Zum Inhalt springen

«Siegesplan» der Ukraine Selenski fordert ein Investment – und bietet Europa eine Rendite

Wolodimir Selenski hat seinen «Siegesplan» vorgestellt – einige reden auch von Friedensplan. Aus Sicht des ukrainischen Präsidenten könnte mit diesem Plan der Krieg in der Ukraine beendet werden. Einer der Kernpunkte: Die Ukraine erwartet eine sofortige Einladung in das Verteidigungsbündnis Nato sowie eine Stärkung der Verteidigung und Investitionen in die Rüstungsindustrie.

Einen baldigen Nato-Betritt der Ukraine hält der Sicherheitsexperte Markus Mölling zwar für wenig wahrscheinlich. Ein Investment in die Ukraine würde aber eine «strategische Rendite» für Europa abwerfen: Denn die Ukraine habe militärisch und wirtschaftlich einiges zu bieten.

Markus Mölling

Politologe und Militärexperte

Personen-Box aufklappen Personen-Box zuklappen

Markus Mölling ist Sicherheits- und Verteidigungsexperte bei der Bertelsmann-Stiftung in Berlin. Bis zum 31. August 2024 war er stellvertretender Direktor des Forschungsinstituts der Deutschen Gesellschaft für Auswärtige Politik (DGAP) und Leiter Zentrums für Sicherheit und Verteidigung.

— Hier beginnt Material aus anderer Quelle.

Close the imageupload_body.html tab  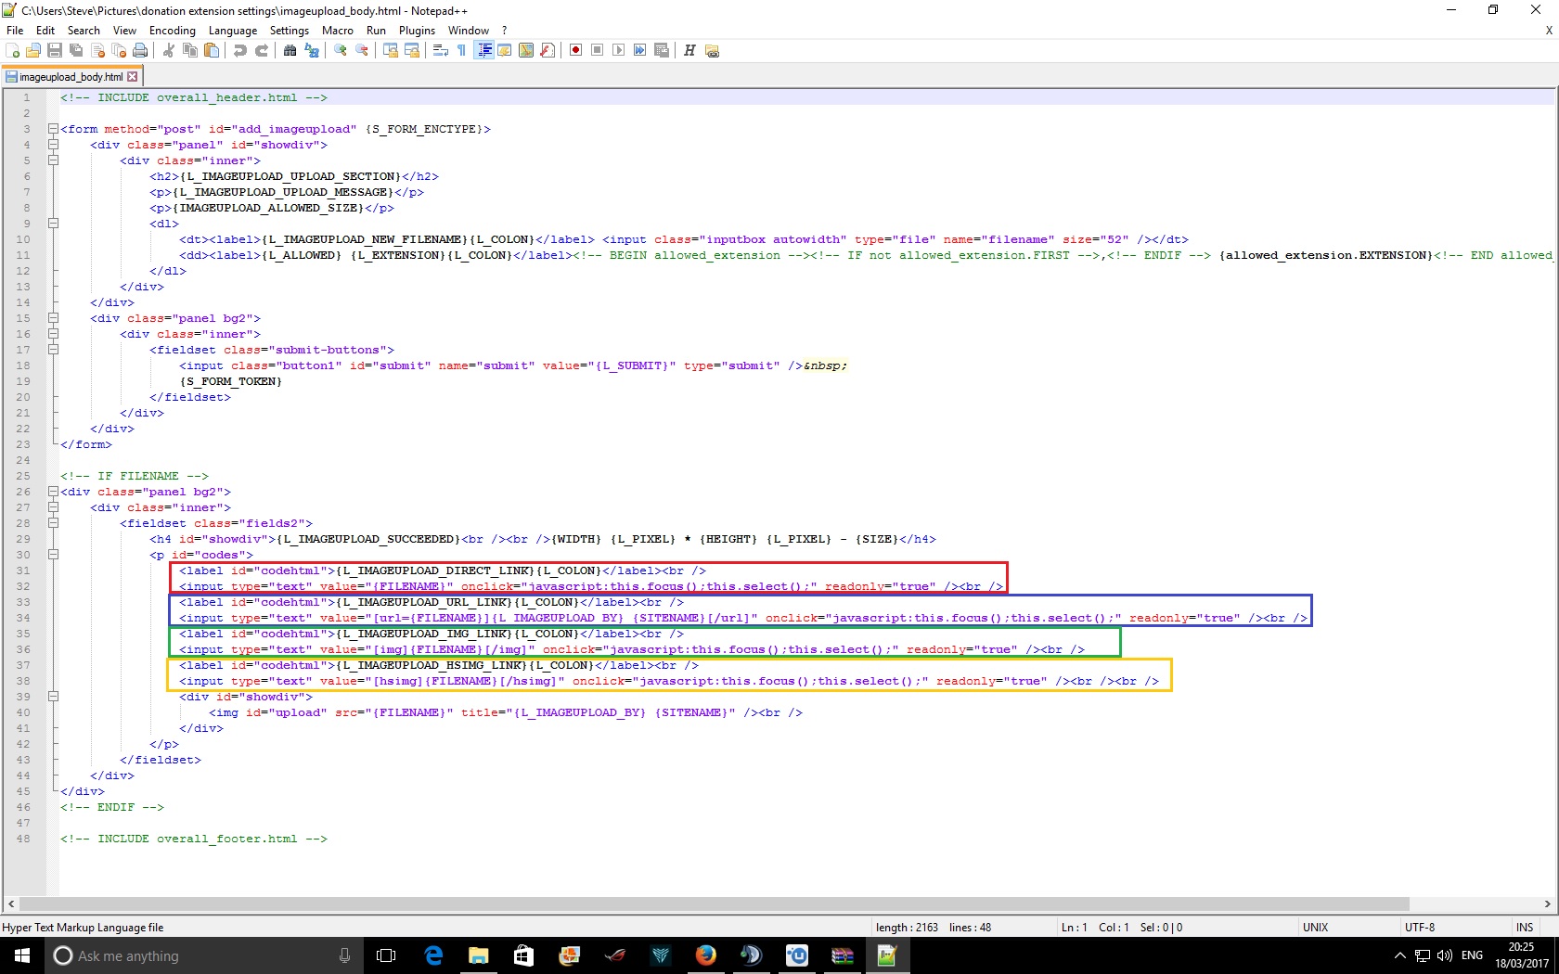tap(133, 77)
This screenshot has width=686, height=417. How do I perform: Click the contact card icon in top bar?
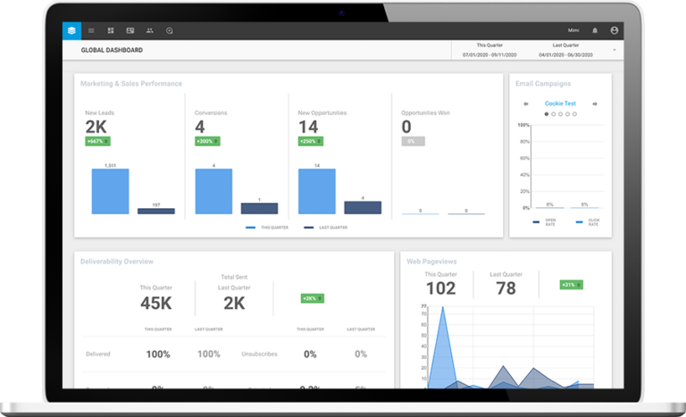(x=130, y=30)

SRF News: Selenskis Siegesplan beinhaltet vor allem einen Beitritt zur Nato. Wie realistisch ist dieses Ansinnen derzeit?

Markus Mölling: Sehr realistisch ist eine Aufnahme der Ukraine in die Nato nicht. Auch wenn es immer wieder Spekulationen gab, dass Joe Biden die entsprechende Ankündigung im Gepäck hat, wenn er jetzt nach Europa kommt. Dem scheidenden US-Präsidenten ist es jedoch wichtig, dass er einen politischen Verdienst für seine Unterstützung der Ukraine zugeschrieben bekommt. Dafür braucht die Ukraine aber mehr als den derzeitigen Status quo.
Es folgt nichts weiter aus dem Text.